Analysts said this could spark renewed violence and political chaos in the tiny nation.

Prime Minister Xanana Gusmao escaped injury in another shooting also on Monday morning, officials said.

Australia pledged to send more troops fter the apparently coordinated attack on East Timor's two most famous independence figures.

Residents in Dili reported the capital appeared calm and Gusmao said Ramos-Horta was in a stable condition after the attack in which a key rebel leader, Alfredo Reinado, was killed.

The president, who shared the 1996 Nobel Peace Prize with compatriot Bishop Carlos Belo for their nonviolent struggle for East Timor's independence from Indonesian occupation, was operated on by an Australian military medical team in Dili before being flown to Darwin in northern Australia for treatment.

"This is a serious attempt on a democratic state," Gusmao told a news conference. He later said that he had asked the acting president, deputy speaker of parliament Vicente Guterres, to impose a curfew in the capital until Wednesday.

....................

- Tasks to carry out -
[A] Rewrite the part of the East Timor news report that opens with the words containing "Analysts said this" and closes with "morning, officials said.", replacing "tiny nation" with "small country".
[B] Write the next part of the East Timor news report, starting after its final sentence.

....................

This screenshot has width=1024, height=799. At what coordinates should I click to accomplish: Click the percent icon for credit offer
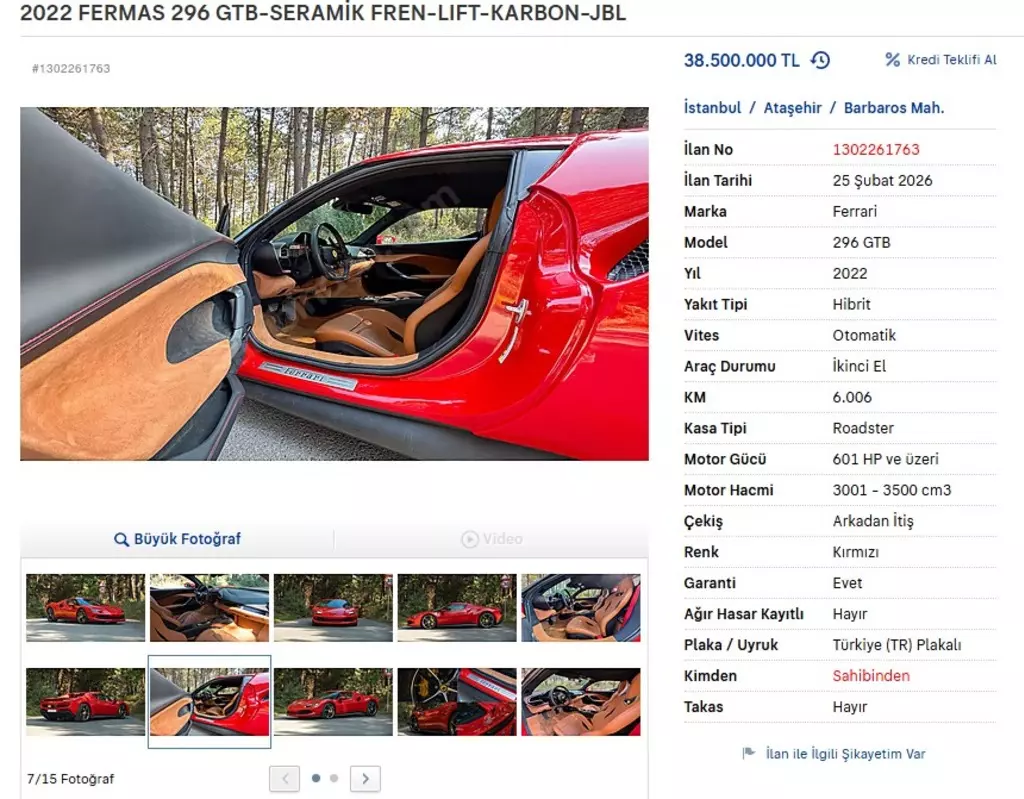pos(892,59)
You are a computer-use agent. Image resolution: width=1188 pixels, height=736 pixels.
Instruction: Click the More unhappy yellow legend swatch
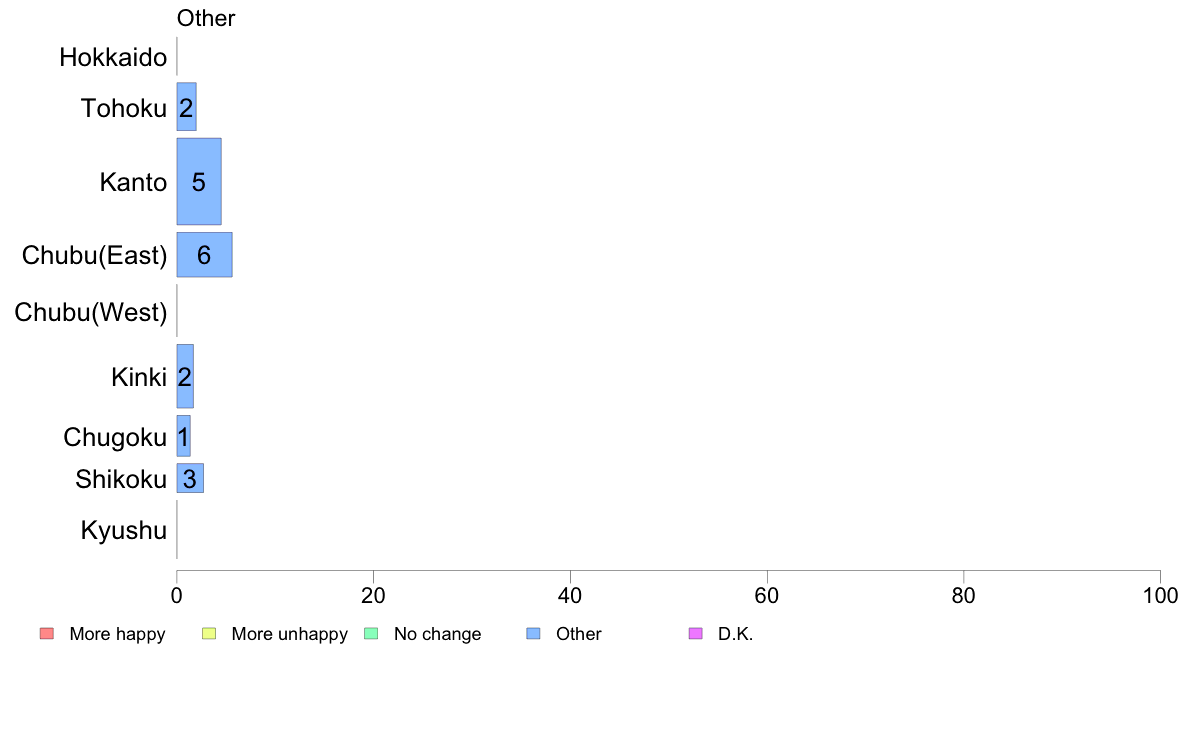(209, 634)
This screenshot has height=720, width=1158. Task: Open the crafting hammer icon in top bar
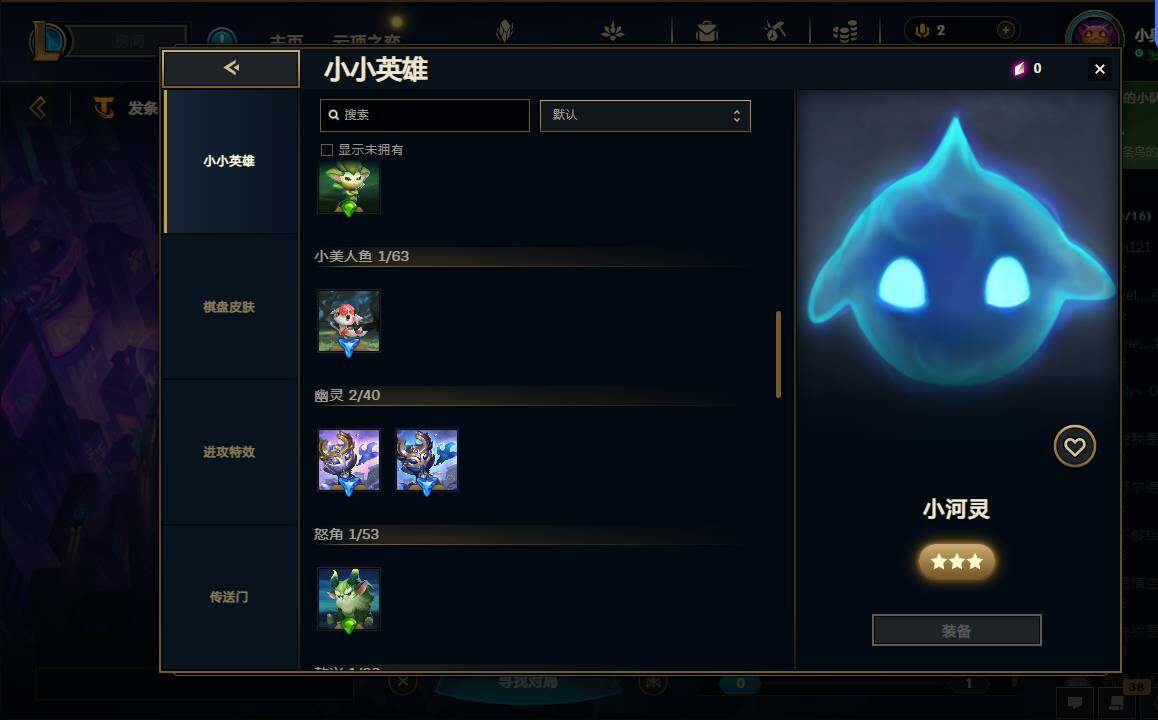(x=774, y=31)
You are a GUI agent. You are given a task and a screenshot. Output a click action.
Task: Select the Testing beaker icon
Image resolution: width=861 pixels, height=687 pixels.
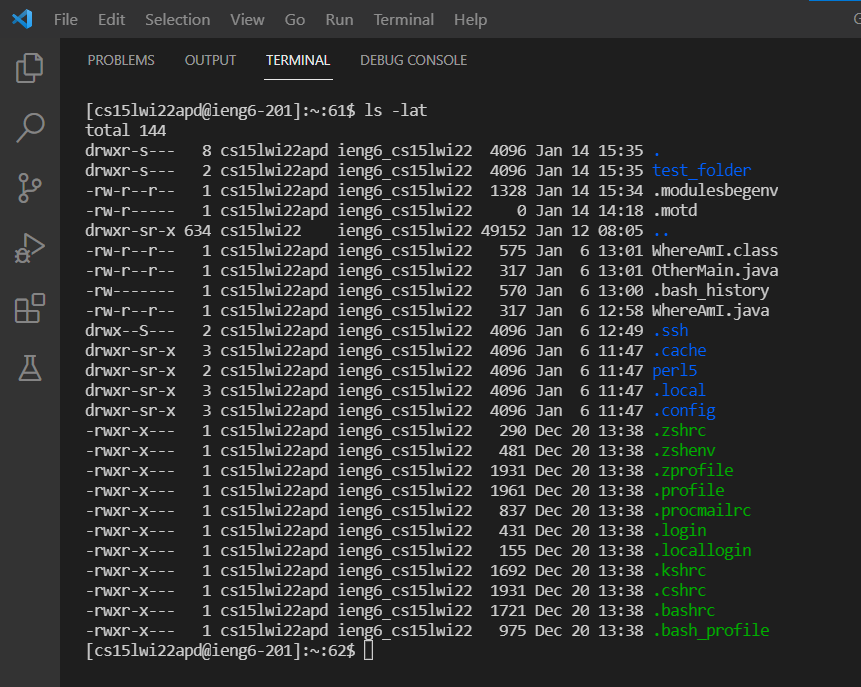[30, 368]
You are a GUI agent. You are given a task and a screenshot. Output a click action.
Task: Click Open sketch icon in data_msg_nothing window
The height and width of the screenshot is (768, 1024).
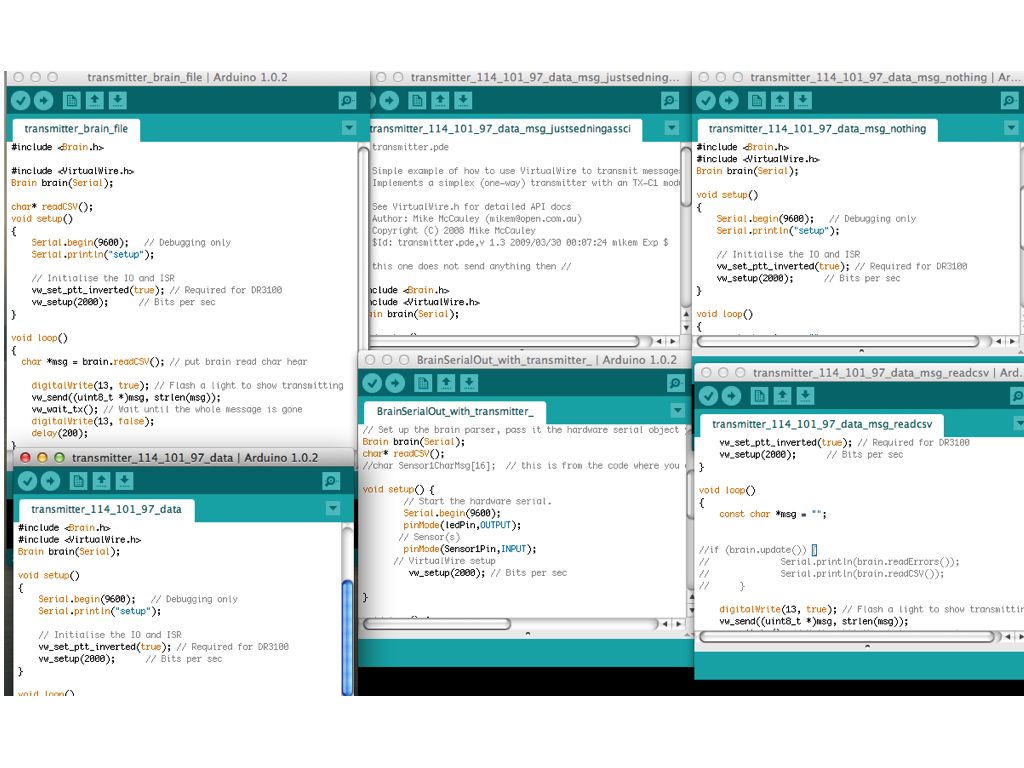(x=781, y=100)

....................

- Results for the exercise -
[A]
Analysts said this could spark renewed violence and political chaos in the small country.

Prime Minister Xanana Gusmao escaped injury in another shooting also on Monday morning, officials said.

[B]
An Australian medical official said Ramos-Horta, who was flown to Darwin on life support and in an induced coma, was stable but would undergo further surgery for two bullet wounds.

"He has wounds to the abdomen and lower chest. They are very serious wounds, particularly the chest injury is extremely serious," Dr Len Notaras, general manager of Royal Darwin Hospital, told reporters.

"The next 24 to 48 hours will tell us about his progress. We are optimistic that the good surgical skills here...will mean he will have a good chance of recovery," Notaras said.